Date: Mon, 20 Mar 2006 16:06:56 -0800 (PST)
From: "Arthur Link" <artlink@flash.net>
Subject: Re: [CR]boomers (was re: CR survey)
To: classicrendezvous@bikelist.org
In-Reply-To: <200603202334.PAA15677@cascade.cs.ubc.ca>


Stop the g--- mn whining!!!I was born in 1939, bough a postage stamp house as a starter home,served 3 years in the jungle 1966-69, taught college geology for five years at a pittance. Quit to get into the oil biz in Houston,worked 14 hour days,retired to work 16 hour days at our bed and breakfast, and still love life and people with moxie. Glad you didn't try to cross the Great Plains to settle and build America. You woulda quit 20 miles west of St.Louis!! All of this thread is off topic, so let's get back to bikes!!! Art Link grumpy old bast--d in San Antonio,TX

Donald Gillies <gillies@cs.ubc.ca> wrote: Charles,

The original definition of boomers was 1945-1960. I don't know what idiot started claiming it was 1945-1964. Generation X is not a full 20 yearsa in length - by definition its a of a class of people that are economically oppressed by huge numbers of people ahead of them in line for an economic future. If you read Douglas Coupland's book, "Generation X", and live in Vancouver BC (where Coupland wrote the book, and where I lived for 2 years), you will understand better why 1960 is the correct cutoff date. In particular, 1990 brought huge waves of hong kong millionaires to Vancouver which made boomers rich and gen'Xers into paupers.

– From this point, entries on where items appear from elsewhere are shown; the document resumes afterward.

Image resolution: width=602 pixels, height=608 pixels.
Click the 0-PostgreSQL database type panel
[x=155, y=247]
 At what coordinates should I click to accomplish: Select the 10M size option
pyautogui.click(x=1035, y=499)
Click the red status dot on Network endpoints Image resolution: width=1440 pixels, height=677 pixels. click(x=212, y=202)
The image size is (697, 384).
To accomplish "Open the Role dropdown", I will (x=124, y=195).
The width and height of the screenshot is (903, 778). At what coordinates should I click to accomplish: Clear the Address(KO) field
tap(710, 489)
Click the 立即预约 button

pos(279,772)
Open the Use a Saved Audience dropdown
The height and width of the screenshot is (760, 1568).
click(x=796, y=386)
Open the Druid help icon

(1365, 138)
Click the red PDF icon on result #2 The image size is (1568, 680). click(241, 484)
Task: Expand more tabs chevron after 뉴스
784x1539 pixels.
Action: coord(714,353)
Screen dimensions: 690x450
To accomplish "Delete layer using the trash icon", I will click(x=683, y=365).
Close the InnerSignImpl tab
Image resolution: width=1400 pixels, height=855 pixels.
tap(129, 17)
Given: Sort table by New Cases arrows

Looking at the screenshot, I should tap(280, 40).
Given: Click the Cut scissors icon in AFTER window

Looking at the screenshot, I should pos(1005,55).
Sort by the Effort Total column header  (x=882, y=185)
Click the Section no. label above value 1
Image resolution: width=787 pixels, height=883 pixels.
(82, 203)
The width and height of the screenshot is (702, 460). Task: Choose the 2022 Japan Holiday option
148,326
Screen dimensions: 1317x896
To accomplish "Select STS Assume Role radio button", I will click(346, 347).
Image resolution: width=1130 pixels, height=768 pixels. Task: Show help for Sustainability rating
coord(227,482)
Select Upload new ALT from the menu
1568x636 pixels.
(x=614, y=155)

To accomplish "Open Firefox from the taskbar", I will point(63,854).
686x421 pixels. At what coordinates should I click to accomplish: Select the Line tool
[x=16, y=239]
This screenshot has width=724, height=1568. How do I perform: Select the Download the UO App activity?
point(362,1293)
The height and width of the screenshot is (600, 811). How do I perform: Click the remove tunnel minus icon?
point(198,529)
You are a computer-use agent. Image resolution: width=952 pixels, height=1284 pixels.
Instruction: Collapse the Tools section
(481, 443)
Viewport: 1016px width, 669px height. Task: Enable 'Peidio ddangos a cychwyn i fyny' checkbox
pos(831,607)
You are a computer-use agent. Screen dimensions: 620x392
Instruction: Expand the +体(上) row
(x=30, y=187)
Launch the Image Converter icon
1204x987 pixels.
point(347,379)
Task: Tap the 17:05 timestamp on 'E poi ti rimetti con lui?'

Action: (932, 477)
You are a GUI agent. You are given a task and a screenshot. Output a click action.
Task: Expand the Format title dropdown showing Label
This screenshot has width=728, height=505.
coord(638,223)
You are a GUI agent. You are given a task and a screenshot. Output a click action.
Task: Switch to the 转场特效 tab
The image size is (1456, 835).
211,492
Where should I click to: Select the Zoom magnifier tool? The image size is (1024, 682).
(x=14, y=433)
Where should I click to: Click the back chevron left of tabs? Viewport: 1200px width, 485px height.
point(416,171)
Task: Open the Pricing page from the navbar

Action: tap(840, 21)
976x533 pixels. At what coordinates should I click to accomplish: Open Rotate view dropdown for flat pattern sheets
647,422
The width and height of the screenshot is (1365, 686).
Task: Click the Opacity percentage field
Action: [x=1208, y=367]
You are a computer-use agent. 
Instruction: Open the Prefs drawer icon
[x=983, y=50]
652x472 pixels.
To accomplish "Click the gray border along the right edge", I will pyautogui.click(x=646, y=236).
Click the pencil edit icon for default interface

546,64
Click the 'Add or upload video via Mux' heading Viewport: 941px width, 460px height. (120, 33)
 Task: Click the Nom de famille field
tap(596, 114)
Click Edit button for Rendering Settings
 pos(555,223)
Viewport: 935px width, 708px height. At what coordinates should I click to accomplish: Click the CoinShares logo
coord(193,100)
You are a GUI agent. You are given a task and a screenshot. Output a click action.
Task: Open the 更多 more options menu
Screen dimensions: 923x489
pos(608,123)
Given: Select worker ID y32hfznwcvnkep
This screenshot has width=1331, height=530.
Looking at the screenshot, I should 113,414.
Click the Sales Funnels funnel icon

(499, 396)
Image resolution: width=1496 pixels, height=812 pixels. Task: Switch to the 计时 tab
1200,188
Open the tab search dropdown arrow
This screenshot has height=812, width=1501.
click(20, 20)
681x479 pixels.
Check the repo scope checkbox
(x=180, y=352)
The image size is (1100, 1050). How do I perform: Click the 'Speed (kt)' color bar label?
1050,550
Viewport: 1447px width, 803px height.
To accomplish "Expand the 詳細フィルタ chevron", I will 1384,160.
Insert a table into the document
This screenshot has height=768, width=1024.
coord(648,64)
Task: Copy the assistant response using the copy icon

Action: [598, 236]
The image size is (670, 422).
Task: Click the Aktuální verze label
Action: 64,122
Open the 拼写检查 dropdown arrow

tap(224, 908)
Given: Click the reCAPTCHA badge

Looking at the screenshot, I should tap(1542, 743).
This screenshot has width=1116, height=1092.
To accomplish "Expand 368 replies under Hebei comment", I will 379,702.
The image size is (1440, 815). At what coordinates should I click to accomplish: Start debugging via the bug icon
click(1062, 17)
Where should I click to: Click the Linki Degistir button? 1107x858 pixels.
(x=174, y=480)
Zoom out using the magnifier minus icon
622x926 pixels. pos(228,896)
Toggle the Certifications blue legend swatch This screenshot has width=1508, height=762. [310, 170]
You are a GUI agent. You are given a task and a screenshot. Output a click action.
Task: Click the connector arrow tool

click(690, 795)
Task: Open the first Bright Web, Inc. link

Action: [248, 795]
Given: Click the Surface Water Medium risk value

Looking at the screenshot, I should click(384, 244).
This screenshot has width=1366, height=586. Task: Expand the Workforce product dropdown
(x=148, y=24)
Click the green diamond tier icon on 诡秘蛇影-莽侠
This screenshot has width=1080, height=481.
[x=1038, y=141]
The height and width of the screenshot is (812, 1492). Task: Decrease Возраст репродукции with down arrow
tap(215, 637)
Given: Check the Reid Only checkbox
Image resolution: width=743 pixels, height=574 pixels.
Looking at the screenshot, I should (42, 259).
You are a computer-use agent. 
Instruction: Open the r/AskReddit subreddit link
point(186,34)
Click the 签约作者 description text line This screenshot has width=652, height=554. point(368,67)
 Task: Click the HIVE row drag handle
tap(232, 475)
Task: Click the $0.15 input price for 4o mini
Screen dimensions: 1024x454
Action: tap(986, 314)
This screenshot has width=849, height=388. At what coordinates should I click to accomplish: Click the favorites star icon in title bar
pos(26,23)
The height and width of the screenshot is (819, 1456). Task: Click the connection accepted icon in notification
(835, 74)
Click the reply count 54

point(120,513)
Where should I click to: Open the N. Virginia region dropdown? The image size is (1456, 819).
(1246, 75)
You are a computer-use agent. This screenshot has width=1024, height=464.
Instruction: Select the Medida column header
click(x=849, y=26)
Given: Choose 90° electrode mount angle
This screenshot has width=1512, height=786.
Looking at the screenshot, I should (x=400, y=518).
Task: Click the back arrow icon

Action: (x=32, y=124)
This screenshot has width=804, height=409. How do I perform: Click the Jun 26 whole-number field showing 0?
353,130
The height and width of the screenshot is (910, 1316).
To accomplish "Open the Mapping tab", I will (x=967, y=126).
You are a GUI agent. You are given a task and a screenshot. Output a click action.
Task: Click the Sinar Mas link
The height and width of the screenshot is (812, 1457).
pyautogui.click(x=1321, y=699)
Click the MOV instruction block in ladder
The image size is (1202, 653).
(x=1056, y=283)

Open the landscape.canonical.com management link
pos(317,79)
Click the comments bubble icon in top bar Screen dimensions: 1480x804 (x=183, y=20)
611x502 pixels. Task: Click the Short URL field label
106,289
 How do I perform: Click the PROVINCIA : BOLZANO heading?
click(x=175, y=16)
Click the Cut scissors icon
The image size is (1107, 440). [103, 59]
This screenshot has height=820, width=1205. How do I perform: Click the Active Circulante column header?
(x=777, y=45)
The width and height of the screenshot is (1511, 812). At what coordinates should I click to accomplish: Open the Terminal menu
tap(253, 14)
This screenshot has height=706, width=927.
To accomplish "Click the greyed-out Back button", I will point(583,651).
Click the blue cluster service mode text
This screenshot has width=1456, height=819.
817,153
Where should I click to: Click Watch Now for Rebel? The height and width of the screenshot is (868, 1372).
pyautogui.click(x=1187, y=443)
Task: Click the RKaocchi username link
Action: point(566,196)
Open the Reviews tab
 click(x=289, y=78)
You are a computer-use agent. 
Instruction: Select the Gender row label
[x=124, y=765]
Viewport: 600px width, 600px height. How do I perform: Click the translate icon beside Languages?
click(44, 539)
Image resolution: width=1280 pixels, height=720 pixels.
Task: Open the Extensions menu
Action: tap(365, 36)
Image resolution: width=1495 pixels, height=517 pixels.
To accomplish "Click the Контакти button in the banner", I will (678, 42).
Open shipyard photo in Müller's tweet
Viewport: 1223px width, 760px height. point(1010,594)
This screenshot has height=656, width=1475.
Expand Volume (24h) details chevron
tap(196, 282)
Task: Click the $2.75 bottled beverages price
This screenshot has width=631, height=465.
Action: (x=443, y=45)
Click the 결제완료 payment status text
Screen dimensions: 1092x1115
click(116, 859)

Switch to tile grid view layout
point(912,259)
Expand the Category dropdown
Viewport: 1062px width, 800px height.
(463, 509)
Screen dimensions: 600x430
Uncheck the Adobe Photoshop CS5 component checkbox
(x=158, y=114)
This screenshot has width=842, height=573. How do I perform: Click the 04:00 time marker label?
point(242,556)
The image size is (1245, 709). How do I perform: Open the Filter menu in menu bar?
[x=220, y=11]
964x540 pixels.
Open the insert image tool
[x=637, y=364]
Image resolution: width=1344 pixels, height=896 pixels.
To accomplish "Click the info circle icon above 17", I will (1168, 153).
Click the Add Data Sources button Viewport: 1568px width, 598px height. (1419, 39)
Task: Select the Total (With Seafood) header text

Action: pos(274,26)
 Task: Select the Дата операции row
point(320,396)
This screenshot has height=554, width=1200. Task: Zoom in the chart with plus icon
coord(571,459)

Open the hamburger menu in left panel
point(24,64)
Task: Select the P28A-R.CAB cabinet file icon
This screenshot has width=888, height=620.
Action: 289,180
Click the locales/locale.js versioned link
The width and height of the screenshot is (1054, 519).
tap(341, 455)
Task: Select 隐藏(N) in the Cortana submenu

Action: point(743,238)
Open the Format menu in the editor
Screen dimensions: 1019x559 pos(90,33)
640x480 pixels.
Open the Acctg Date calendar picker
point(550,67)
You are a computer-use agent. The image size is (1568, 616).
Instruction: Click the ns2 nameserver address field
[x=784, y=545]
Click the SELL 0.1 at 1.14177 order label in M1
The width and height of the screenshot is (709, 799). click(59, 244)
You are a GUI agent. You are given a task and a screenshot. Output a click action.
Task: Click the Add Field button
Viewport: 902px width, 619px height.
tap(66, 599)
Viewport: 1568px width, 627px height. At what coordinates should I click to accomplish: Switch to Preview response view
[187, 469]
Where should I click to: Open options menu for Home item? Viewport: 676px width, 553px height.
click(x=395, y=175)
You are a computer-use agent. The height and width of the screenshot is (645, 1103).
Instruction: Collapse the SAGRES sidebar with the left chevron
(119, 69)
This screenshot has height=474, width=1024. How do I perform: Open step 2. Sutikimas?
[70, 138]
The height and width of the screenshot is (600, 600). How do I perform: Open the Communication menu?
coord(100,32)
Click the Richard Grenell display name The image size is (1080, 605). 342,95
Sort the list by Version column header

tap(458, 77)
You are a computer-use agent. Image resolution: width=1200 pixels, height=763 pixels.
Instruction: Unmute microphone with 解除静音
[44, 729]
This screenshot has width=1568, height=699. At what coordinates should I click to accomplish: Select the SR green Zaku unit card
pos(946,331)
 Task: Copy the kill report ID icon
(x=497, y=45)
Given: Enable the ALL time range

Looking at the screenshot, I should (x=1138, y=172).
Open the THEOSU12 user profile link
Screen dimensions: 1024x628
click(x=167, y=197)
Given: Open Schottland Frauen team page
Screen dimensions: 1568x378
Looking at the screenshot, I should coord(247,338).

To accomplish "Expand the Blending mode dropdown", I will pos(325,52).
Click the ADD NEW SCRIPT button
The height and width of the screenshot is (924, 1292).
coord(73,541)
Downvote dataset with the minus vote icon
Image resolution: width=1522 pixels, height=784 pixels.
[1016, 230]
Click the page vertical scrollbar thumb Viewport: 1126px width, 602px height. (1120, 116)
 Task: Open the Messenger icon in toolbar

As someone who finished his graduate training in 1993, I can say without a doubt that after graduation I fit into generation X. Among other things, gen-X'ers got no college subsidies (no Pell grants), go to jail for not paying back student loans, have to eat ramen for 10 years to get a postage stamp house on a floodplain on a flight path at age 35+ (avg. age of first hosue) because the boomers "got all the good houses". That's me.